Biden, Democrats prevail as Senate OKs $1.9 trillion virus relief bill
Published 11:04 pm Saturday, March 6, 2021
By Alan Fram
Associated Press
WASHINGTON — An exhausted Senate narrowly approved a $1.9 trillion COVID-19 relief bill Saturday as President Joe Biden and his Democratic allies notched a victory they called crucial for hoisting the country out of the pandemic and economic doldrums.
After laboring all night on a mountain of amendments — nearly all from Republicans and rejected — bleary-eyed senators approved the sprawling package on a 50-49 party-line vote. That sets up final congressional approval by the House so lawmakers can whisk it to Biden for his signature.
The huge measure — its cost is nearly one-tenth the size of the entire U.S. economy — is Biden’s biggest early priority. It stands as his formula for addressing the deadly virus and a limping economy, twin crises that have afflicted the country for a year.
“This nation has suffered too much for much too long,” Biden told reporters at the White House after the vote. “And everything in this package is designed to relieve the suffering and to meet the most urgent needs of the nation, and put us in a better position to prevail.”
Saturday’s vote was also a crucial political moment for Biden and Democrats, who need nothing short of party unanimity in a 50-50 Senate they run with Vice President Kamala Harris’ tiebreaking vote. They hold a slim 10-vote House edge.
Not one Republican backed the bill in the Senate or when it initially passed the House, underscoring the barbed partisan environment that’s characterized the early days of Biden’s presidency.
A small but pivotal band of moderate Democrats leveraged changes in the legislation that incensed progressives, hardly helping Speaker Nancy Pelosi, D-Calif., guide the measure through the House. But rejection of their first, signature bill was not an option for Democrats, who face two years of running Congress with virtually no room for error.
In a significant sign, the chair of the Congressional Progressive Caucus, representing around 100 House liberals, called the Senate’s weakening of some provisions “bad policy and bad politics” but “relatively minor concessions.” Rep. Pramila Jayapal, D-Wash., said the bill retained its “core bold, progressive elements.”
“They feel like we do, we have to get this done,” Senate Majority Leader Chuck Schumer, D-N.Y., said of the House. He added, “It’s not going to be everything everyone wants. No bill is.”
In a written statement, Pelosi invited Republicans “to join us in recognition of the devastating reality of this vicious virus and economic crisis and of the need for decisive action.”
The bill provides direct payments of up to $1,400 for most Americans and extended emergency unemployment benefits. There are vast piles of spending for COVID-19 vaccines and testing, states and cities, schools and ailing industries, along with tax breaks to help lower-earning people, families with children and consumers buying health insurance.
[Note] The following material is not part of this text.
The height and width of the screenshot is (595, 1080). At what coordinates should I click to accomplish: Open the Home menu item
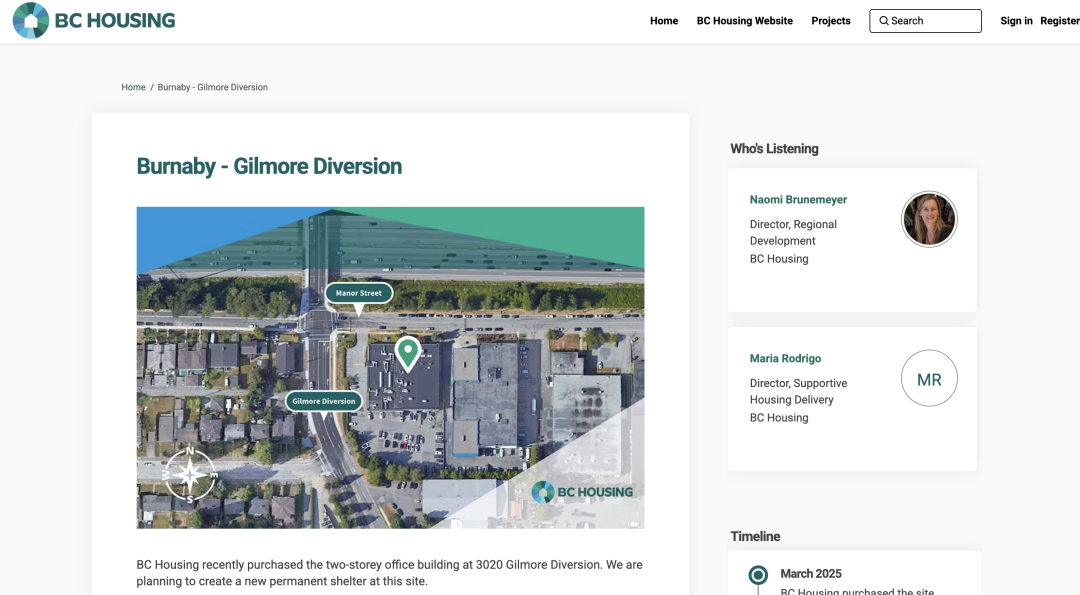point(664,21)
Republicans call the measure a wasteful spending spree for Democrats’ liberal allies that ignores recent indications that the pandemic and economy was turning the corner.
“The Senate has never spent $2 trillion in a more haphazard way,” said Senate Minority Leader Mitch McConnell, R-Ky. He said Democrats’ “top priority wasn’t pandemic relief. It was their Washington wish list.”
The Senate commenced a dreaded “vote-a-rama” — a continuous series of votes on amendments — shortly before midnight Friday, and by its end around noon dispensed with about three dozen. The Senate had been in session since 9 a.m. EST Friday.
Overnight, the chamber looked like an experiment in sleep deprivation. Several lawmakers appeared to rest their eyes or doze at their desks, often burying their faces in their hands. At one point, Sen. Brian Schatz, D-Hawaii, at 48 one of the younger senators, trotted into the chamber and did a prolonged stretch.
Sen. Dan Sullivan, R-Alaska, missed the votes to attend his father-in-law’s funeral.
The measure follows five earlier ones totaling about $4 trillion enacted since last spring and comes amid signs of a potential turnaround.
Vaccine supplies are growing, deaths and caseloads have eased but remain frighteningly high, and hiring was surprisingly strong last month, though the economy remains 10 million jobs smaller than pre-pandemic levels.
The Senate package was delayed repeatedly as Democrats made eleventh-hour changes aimed at balancing demands by their competing moderate and progressive factions.
Work on the bill ground to a halt Friday after an agreement among Democrats on extending emergency jobless benefits seemed to collapse. Nearly 12 hours later, top Democrats and West Virginia Sen. Joe Manchin, perhaps the chamber’s most conservative Democrat, said they had a deal, and the Senate approved it on a party-line 50-49 vote.